SUPPLIED TEXT >>
━━━━━━━━━━━━━━━━━━━━

Apple whole genome sequences: recent advances and new prospects

Authors: PEACE, CAMERON - Washington State University; BIANCO, LUCA - Fondazione Edmund Mach; TROGGIO, MICHELA - Fondazione Edmund Mach; VAN DE WEG, ERIC - Wageningen University And Research Center; HOWARD, NICHOLAS - University Of Minnesota; CORNILLE, AMANDINE - University Of Paris; DUREL, CHARLES-ERIC - Institut National De La Recherche Agronomique (INRA); MYLES, SEAN - Dalhousie University; MIGICOVSKV, ZOE - Dalhousie University; SCHAFFER, ROBERT - New Zealand Institute Of Plant & Food Research; COSTES, EVELYNE - University Of Montpellier; Fazio, Gennaro; YAMANE, HISAYO - Kyoto University; VAN NOCKER, STEVE - Michigan State University; GOTTSCHALK, CHRIS - New Zealand Institute Of Plant & Food Research; COSTA, FABRIZIO - Fondazione Edmund Mach; CHAGNE, DAVID - New Zealand Institute Of Plant & Food Research; ZHANG, XINZHONG - China Agriculture University; PATOCCHI, ANDREA - Agroscope; GARDINER, SUSAN - New Zealand Institute Of Plant & Food Research; HARDNER, CRAIG - University Of Queensland; KUMAR, SATISH - Plant And Food Research; LAURENS, FRANCOIS - Institut National De La Recherche Agronomique (INRA); BUCHER, ETIENNE - Institut National De La Recherche Agronomique (INRA); MAIN, DORRIE - Washington State University; JUNG, SOOK - Washington State University; VANDERZANDE, STIJN - Washington State University

Submitted to: Horticulture Research
Publication Type: Peer Reviewed Journal
Publication Acceptance Date: 3/15/2019
Publication Date: 3/30/2019
Citation: Peace, C.P., Bianco, L., Troggio, M., Van De Weg, E., Howard, N.P., Cornille, A., Durel, C., Myles, S., Migicovskv, Z., Schaffer, R., Costes, E., Fazio, G., Yamane, H., Van Nocker, S., Gottschalk, C., Costa, F., Chagne, D., Zhang, X., Patocchi, A., Gardiner, S.E., Hardner, C., Kumar, S., Laurens, F., Bucher, E., Main, D., Jung, S., Vanderzande, S. 2019. Apple whole genome sequences: recent advances and new prospects. Horticulture Research. 6:59.

━━━━━━━━━━━━━━━━━━━━

INFORMATION SUPPLIED >>
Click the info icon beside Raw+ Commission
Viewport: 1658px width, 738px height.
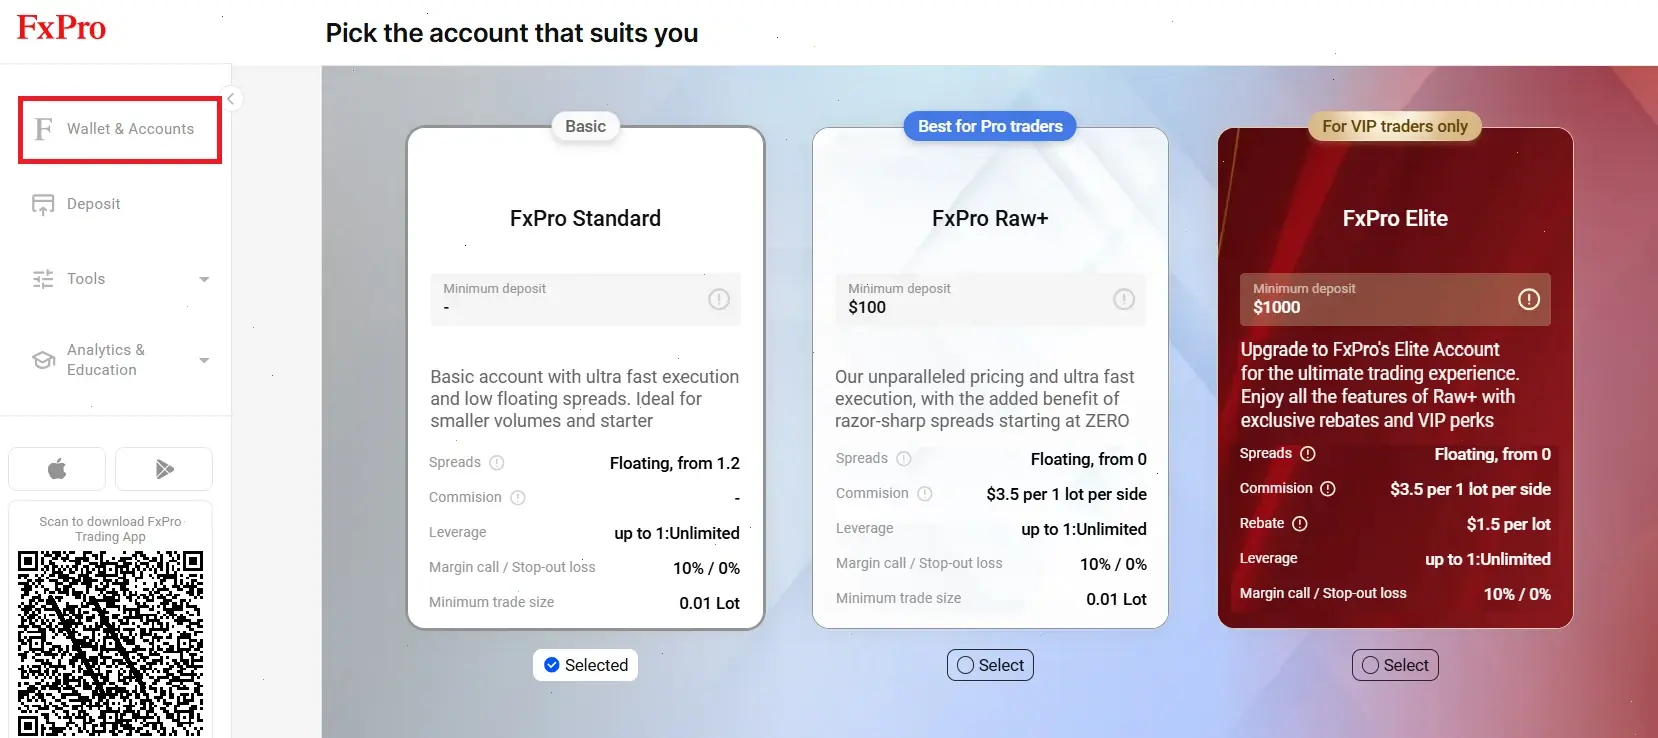(924, 493)
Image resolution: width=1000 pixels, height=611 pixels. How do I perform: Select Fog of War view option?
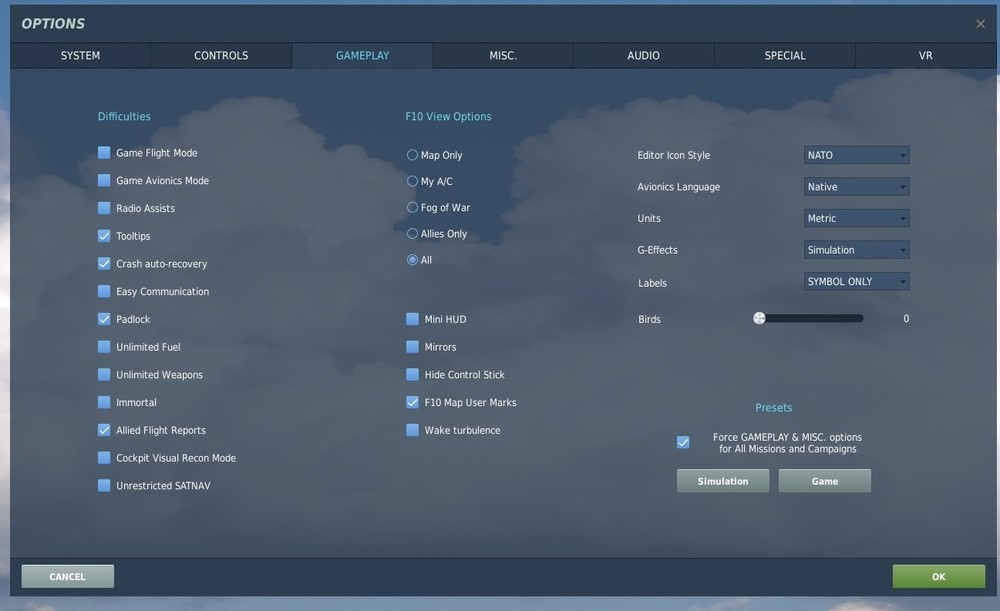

━━━━━━━━━━━━━━━━━━━━

PROBLEMS TO SOLVE >>
A – Duplicate the apple genome article listing from "Submitted to: Horticulture" up to and including "Horticulture Research. 6:59.".
B – Answer these questions using the apple genome article listing:
(i) To which journal was the work submitted?
(ii) On what date was the publication accepted?
(iii) Which institution is given for the author JUNG, SOOK?
The data is not needed for anything here.

SOLUTIONS TO THE PROBLEMS >>
A –
Submitted to: Horticulture Research
Publication Type: Peer Reviewed Journal
Publication Acceptance Date: 3/15/2019
Publication Date: 3/30/2019
Citation: Peace, C.P., Bianco, L., Troggio, M., Van De Weg, E., Howard, N.P., Cornille, A., Durel, C., Myles, S., Migicovskv, Z., Schaffer, R., Costes, E., Fazio, G., Yamane, H., Van Nocker, S., Gottschalk, C., Costa, F., Chagne, D., Zhang, X., Patocchi, A., Gardiner, S.E., Hardner, C., Kumar, S., Laurens, F., Bucher, E., Main, D., Jung, S., Vanderzande, S. 2019. Apple whole genome sequences: recent advances and new prospects. Horticulture Research. 6:59.

B –
(i) Horticulture Research
(ii) 3/15/2019
(iii) Washington State University